Required action: Copy each line of the records below, from the first through the one that contains "LOGIN (980, 30)", exactly as written.

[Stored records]
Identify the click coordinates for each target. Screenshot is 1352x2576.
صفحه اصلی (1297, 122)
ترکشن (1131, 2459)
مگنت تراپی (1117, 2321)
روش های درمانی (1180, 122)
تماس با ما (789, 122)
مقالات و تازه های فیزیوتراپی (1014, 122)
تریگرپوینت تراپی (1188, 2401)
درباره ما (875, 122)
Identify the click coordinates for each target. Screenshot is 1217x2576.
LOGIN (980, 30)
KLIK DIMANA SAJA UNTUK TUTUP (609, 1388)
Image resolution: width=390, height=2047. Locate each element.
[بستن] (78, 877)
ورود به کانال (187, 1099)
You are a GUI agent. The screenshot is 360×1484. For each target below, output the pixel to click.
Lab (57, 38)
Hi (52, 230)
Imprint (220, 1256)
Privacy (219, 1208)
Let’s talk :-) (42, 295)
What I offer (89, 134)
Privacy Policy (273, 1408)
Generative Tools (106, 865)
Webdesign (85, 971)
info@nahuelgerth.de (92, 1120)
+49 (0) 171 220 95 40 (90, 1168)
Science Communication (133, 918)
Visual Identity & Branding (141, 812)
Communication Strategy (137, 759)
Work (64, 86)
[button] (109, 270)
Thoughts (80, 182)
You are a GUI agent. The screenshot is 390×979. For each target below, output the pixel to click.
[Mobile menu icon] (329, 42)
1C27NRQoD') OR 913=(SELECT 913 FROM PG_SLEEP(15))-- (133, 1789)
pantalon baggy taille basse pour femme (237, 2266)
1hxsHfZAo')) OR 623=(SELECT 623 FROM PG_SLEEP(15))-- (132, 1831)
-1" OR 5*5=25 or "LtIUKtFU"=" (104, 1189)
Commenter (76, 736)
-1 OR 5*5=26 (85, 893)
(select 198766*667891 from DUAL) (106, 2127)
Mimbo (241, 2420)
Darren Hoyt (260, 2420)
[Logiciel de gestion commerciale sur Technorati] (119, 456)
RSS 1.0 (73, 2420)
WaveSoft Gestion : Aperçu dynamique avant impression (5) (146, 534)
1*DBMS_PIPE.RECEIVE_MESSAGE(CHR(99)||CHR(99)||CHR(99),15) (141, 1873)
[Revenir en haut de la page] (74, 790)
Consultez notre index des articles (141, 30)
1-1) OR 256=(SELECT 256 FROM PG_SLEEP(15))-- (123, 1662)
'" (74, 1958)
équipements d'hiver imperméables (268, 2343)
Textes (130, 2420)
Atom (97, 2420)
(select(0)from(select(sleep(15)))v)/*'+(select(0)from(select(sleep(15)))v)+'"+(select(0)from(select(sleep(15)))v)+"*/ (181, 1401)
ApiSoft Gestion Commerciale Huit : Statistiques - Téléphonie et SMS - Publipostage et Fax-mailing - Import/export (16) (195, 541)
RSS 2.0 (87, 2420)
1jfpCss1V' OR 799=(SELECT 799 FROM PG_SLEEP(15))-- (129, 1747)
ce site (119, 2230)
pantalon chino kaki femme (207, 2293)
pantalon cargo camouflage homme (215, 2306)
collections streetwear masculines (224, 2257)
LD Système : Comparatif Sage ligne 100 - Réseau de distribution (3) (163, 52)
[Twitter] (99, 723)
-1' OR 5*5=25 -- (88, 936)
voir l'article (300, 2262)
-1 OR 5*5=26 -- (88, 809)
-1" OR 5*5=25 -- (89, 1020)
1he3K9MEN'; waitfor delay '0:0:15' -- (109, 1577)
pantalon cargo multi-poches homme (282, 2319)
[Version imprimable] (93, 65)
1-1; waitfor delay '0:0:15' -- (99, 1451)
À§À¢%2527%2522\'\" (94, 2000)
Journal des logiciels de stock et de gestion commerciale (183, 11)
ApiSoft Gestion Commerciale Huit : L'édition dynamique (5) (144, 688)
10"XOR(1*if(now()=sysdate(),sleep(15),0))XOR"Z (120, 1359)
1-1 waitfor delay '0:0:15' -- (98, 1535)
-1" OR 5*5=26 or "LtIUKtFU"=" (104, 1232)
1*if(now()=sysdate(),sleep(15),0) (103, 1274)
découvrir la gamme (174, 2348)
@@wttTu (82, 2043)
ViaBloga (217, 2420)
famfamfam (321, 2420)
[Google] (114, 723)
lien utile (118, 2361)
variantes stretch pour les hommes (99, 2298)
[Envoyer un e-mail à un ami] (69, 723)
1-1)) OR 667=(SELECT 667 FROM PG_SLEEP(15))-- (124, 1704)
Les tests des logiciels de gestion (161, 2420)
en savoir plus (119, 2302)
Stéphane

Exercise response:
Identify the click coordinates for each target. Screenshot is 1352x2576.
صفحه اصلی (1297, 122)
ترکشن (1131, 2459)
مگنت تراپی (1117, 2321)
روش های درمانی (1180, 122)
تماس با ما (789, 122)
مقالات و تازه های فیزیوتراپی (1014, 122)
تریگرپوینت تراپی (1188, 2401)
درباره ما (875, 122)
Identify the click coordinates for each target. Screenshot is 1217x2576.
LOGIN (980, 30)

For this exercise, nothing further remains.